Problem to solve.
Copy every line that contains the string "agent" from the entries below.

Material to process.
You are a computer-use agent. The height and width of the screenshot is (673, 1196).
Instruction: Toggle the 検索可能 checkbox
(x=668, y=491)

...

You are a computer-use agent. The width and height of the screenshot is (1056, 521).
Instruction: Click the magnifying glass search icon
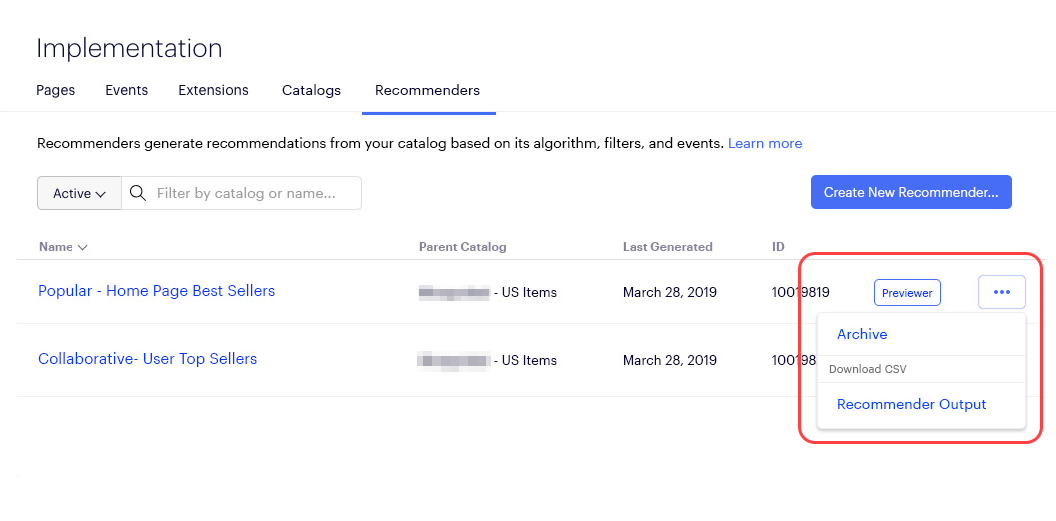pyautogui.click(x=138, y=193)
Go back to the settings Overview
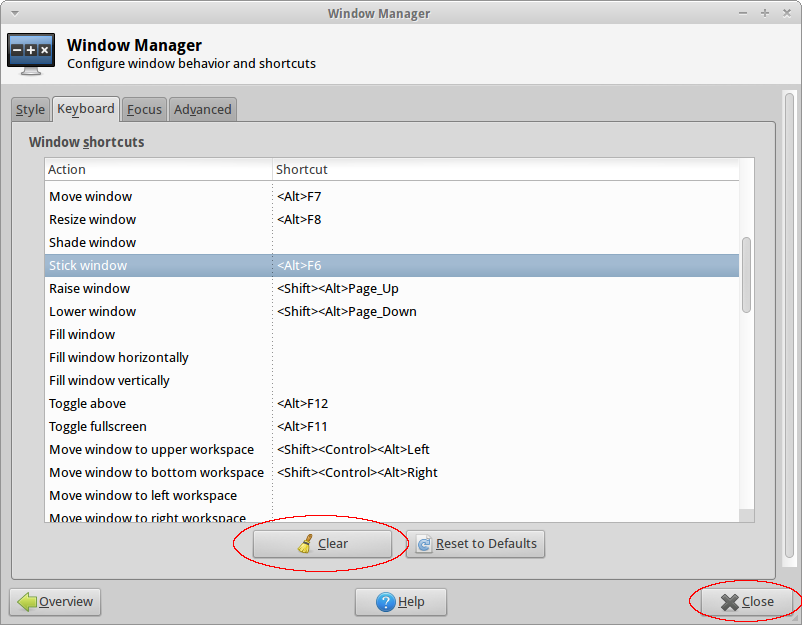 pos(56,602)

Output of the exercise.
You are a computer-use agent. The height and width of the screenshot is (673, 1196).
You are a computer-use agent. The width and height of the screenshot is (1056, 521).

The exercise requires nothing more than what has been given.